Alemanha - O padre Raúl Tati, uma das vozes sonantes defensoras da causa do povo de Cabinda, considera que a gestão política que o regime de Eduardo dos Santos impôs ao longo de 40 anos foi a mais desastrosa possível.


Fonte: DW

Não há dados exatos, mas tendencialmente o número de presos políticos poderá aumentar em Angola na sequência da operação policial que investiga os últimos acontecimentos em Luanda, imputados a alegados crimes contra a segurança do Estado.

O padre Raúl Tati diz, em entrevista à DW, que o Governo do Presidente José Eduardo dos Santos está a endurecer cada vez mais o sistema de repressão, atropelando todos os dias as liberdades fundamentais dos cidadãos: "Isto de alguma maneira nos dá a entender que o regime está deseperado, ou está atrapalhado."

Segundo o padre Raúl Tati, a regra que vigora no território de Cabinda é a repressão das expressões e sentimentos políticos, através de detenções, perseguições e até mesmo de execuções: "Porque há várias pessoas que desapareceram em Cabinda, que foram executadas, exatamente por causa do problema de Cabinda. A questão do José Marcos Mavungo e de Arão Bula Tempo, tudo enquadra-se dentro dessa perspetiva."

Pressão para desistirem da causa

São práticas recorrentes em Angola, acrescenta este membro do Grupo de Apoio aos Presos Políticos Angolanos (GAPPA). Um dos exemplos é o de Alves Kamulingue e Isaías Cassule, que desapareceram após detenção e execução pelo regime de Luanda.

Entretanto, Marcos Mavungo e Arão Tempo, o primeiro ativista ainda preso em Cabinda, tem recebido assistência médica por parte da esposa do padre Tati, mas com vários constrangimentos nos serviços prisionais.

Relativamente à isso o padre diz que "a leitura que se faz desses constrangimentos é simplesmente que querem levá-lo a desanimar, desencorajá-lo a continuar a prestar assistência. O que significa que querem que aquela gente que está lá, sobretudo Marcos Mavungo que tem o estado de saúde bastante periclitante, que tenha um colapso qualquer lá dentro da cadeia sem assistência médica."

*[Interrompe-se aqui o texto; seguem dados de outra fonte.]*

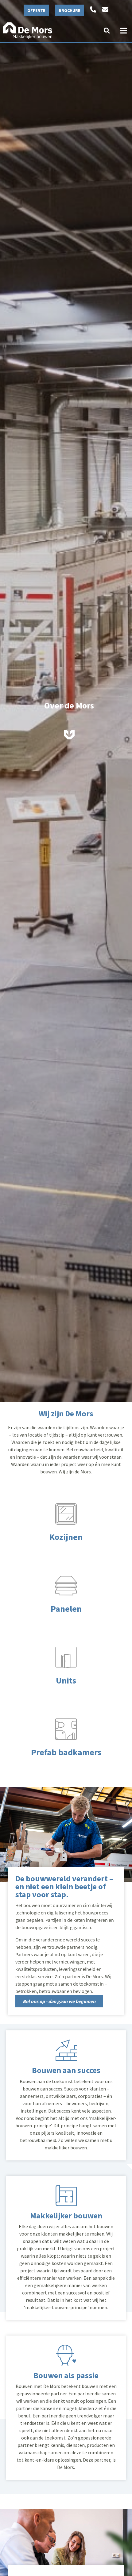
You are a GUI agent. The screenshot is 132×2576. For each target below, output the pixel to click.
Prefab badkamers (66, 1752)
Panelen (66, 1608)
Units (66, 1680)
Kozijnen (66, 1536)
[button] (106, 30)
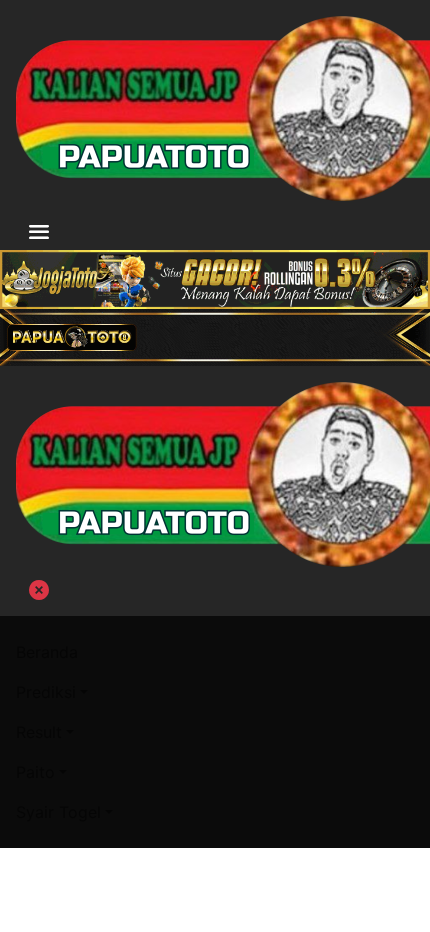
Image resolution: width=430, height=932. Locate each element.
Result (39, 732)
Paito (35, 772)
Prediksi (46, 692)
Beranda (47, 652)
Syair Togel (58, 812)
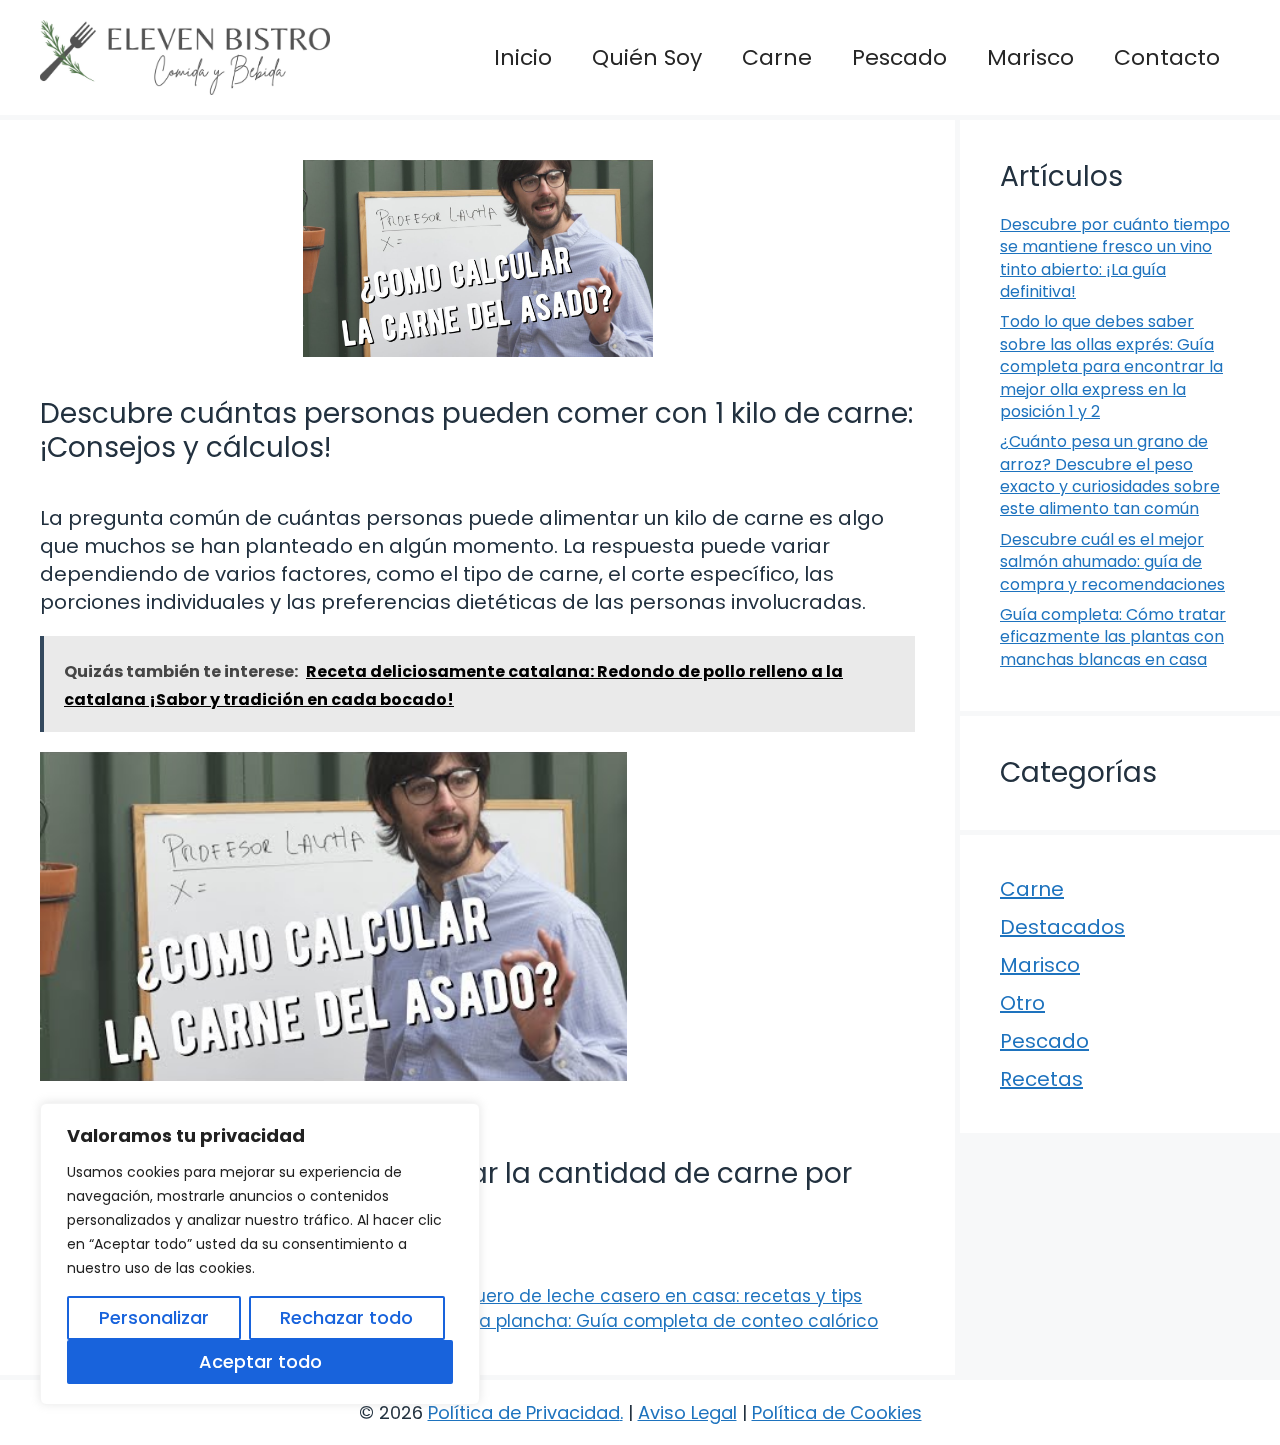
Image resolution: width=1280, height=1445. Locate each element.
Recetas (1041, 1079)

Raúl Tati, que também já esteve preso durante onze meses no enclave, afirma que as cadeias não são hotéis de cinco estrelas: "Já tive essa experiência pessoalmente. São cadeias com um sistema carcerário muito rigoroso. O que sei é que aqueles que são imputados de crimes contra a segurança de Estado têm uma situação mais apertada nas cadeias, portanto há uma vigilância mais reforçada contra eles, e não o fazem contra os outros delinquentes.

Falta de confiança no sistema de justiça

Por outro lado, os procedimentos e prazos legais de prisão não são respeitados. Comenta o nosso entrevistado: "Quem fala disto fala também do próprio sistema judicial angolano que enferma de muitos vícios em termos de prazos e celeridade processual e até mesmo de uma certa submissão ao poder político, porque o sistema judicial não é independente."

"Muitas vezes" – reforça o ativista cabindês – "os Procuradores, os Magistrados judiciais ou os Juizes agem sob a pressão das forças de segurança, sobretudo quando se trata de questões ligadas à política". E como tal, advoga, os presos políticos não têm chance de serem ouvidos com justiça.

Raúl Tati diz: "Eu não acredito em processos justos em Angola, porque para que haja processos justos é preciso que os tribunais sejam completamente independentes."

O padre de Cabinda não tem dúvidas que reina em Angola um regime de ditadura que facilmente se confirma através dos factos. Um deles é a repressão contra a seita de Kalupeteka, no Huambo, que tem relação com esta onda recente de detenções: "De modo que quem fala dos acontecimentos do Monte Sumi, no Huambo, quem fala das atuais detenções, tudo isto está dentro desta natureza do regime, que é um regime que pode fazer tudo. A violência em Angola é uma questão genética do regime."

No meio de todo este cenário, Raúl Tati admite que o futuro de Cabinda ainda é uma incerteza, enquanto continuar este regime no poder em Angola: "O que está a acontecer no resto de Angola é apenas uma mostra que a natureza deste regime não é para resolver os problemas, este regime não é para a felicidade dos angolanos, nem tão pouco dos cabindas."

Para o ativista, a prática não mudou 40 anos depois da independência, que sucedeu os longos anos de luta de libertação.